Abstracts

Abstract

The Internet has facilitated large-scale copyright infringement. Fighting this one case at a time via the standard civil law procedures is costly in terms of time and money. In response, copyright holders have adopted new strategies that they hoped would be more effective at large-scale enforcement. The question is how these large-scale enforcement procedures impact procedural safeguards, most notably due process and fair trial. Empirical research into large-scale recent enforcement strategies has been limited and tended to focus on individual strategies, rather than on comparative analysis across different strategies and jurisdictions. This dissertation sets out to fill this gap. It presents a comparative empirical study of 22 sanctioning mechanisms from eight enforcement strategies in six countries between 2004 and 2014. It adds to the discussion on the regulation of copyrights and can help policymakers by illustrating the effect of choices made in different countries.
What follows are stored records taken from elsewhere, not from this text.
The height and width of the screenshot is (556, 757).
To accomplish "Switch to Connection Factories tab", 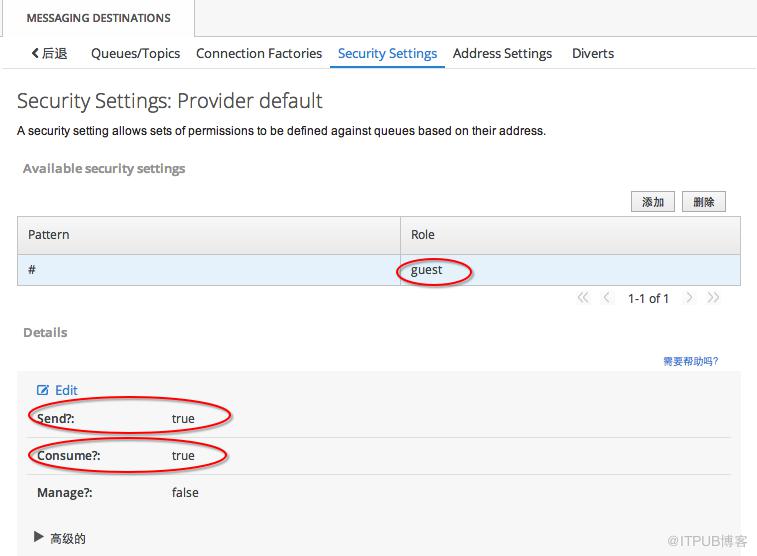I will click(259, 53).
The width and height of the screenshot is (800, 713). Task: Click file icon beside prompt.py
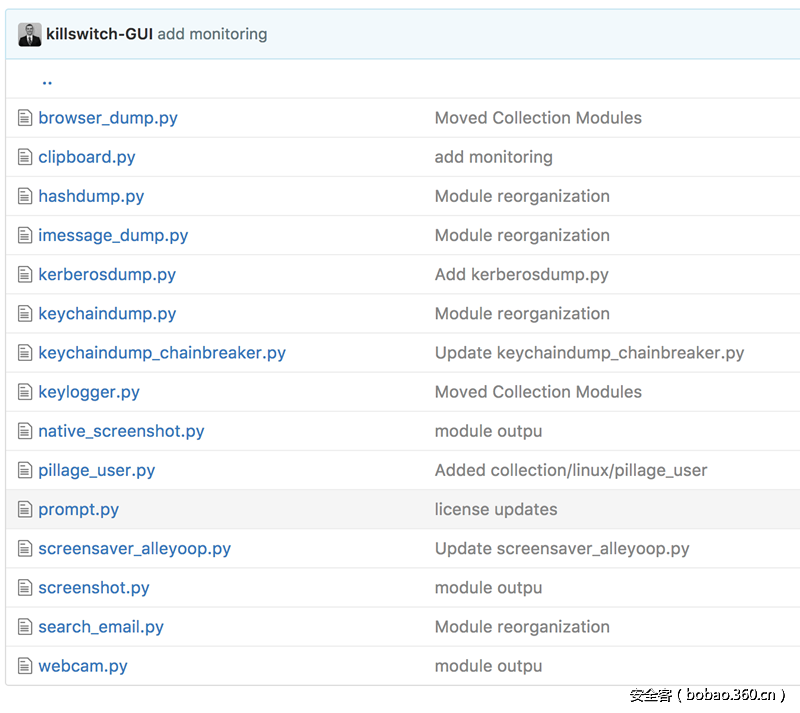[x=25, y=509]
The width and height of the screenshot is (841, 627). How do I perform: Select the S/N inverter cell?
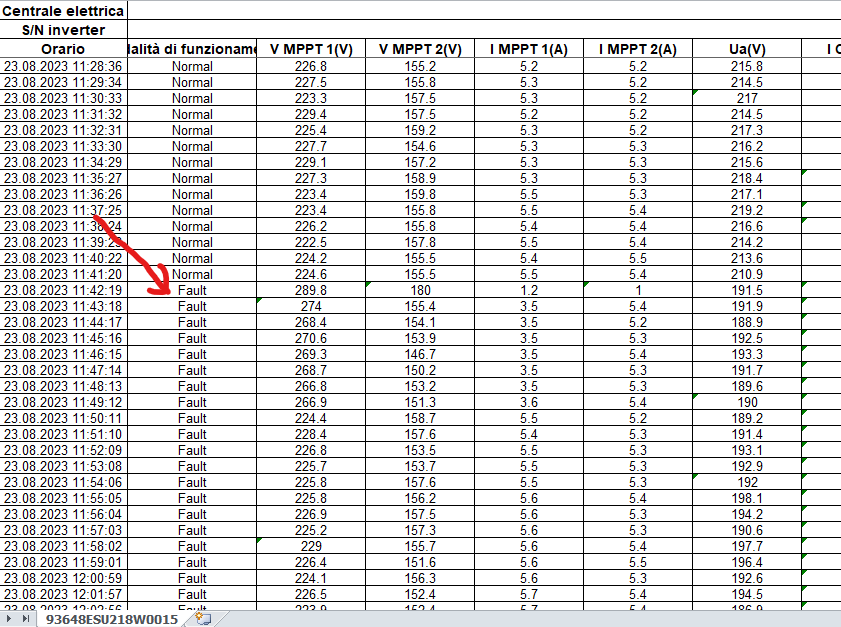tap(63, 30)
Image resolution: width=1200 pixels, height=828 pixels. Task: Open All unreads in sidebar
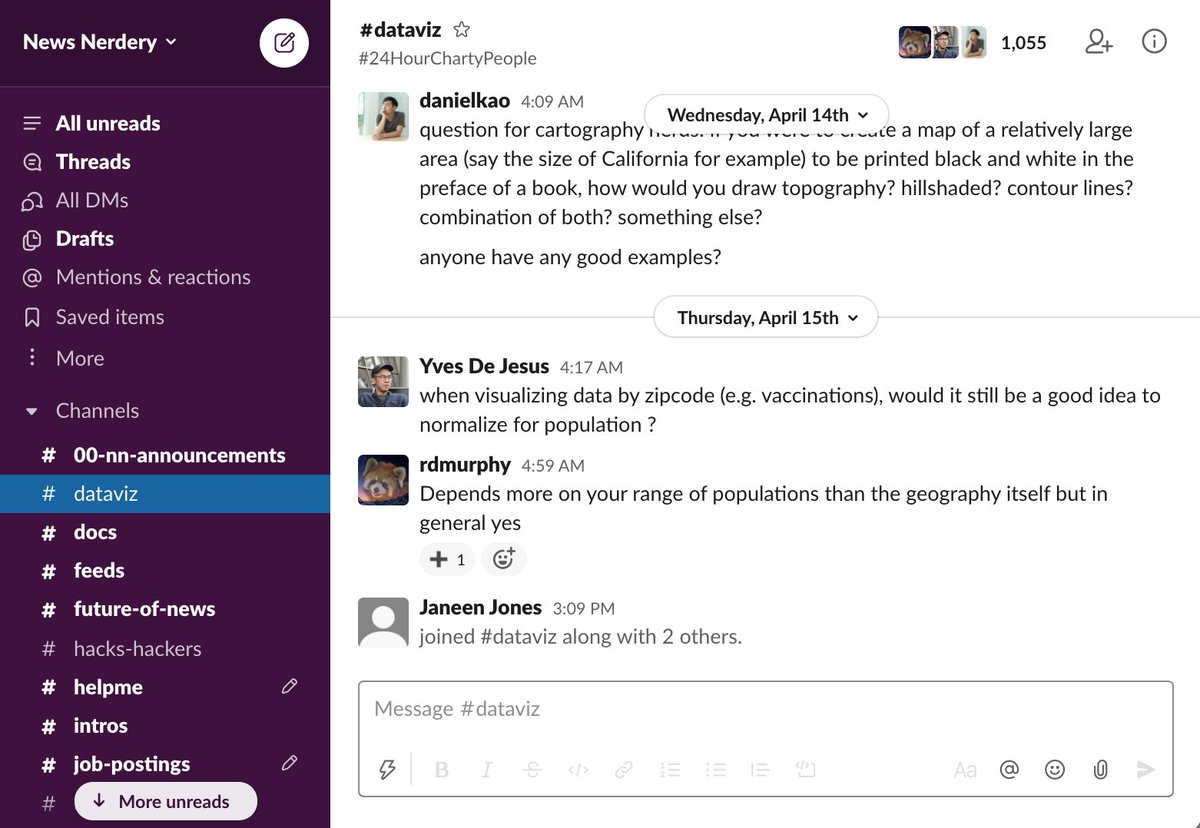(x=107, y=123)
For researchers in the field of information policy and law, it provides a detailed description of different enforcement initiatives and adds to the studies on human rights. This study shows that copyright enforcement procedures are able to scale-up only by offering fewer procedural safeguards to sanctioned parties. Similarly, procedures that impact on a larger scale provide less severe sanctions. The research has also shown that infringement levels are by and large unchanged, and that enforcement procedures create substantial costs, a significant portion of which are externalized to the state and to third parties.Advisors/Committee Members: van Eeten, M.J.G..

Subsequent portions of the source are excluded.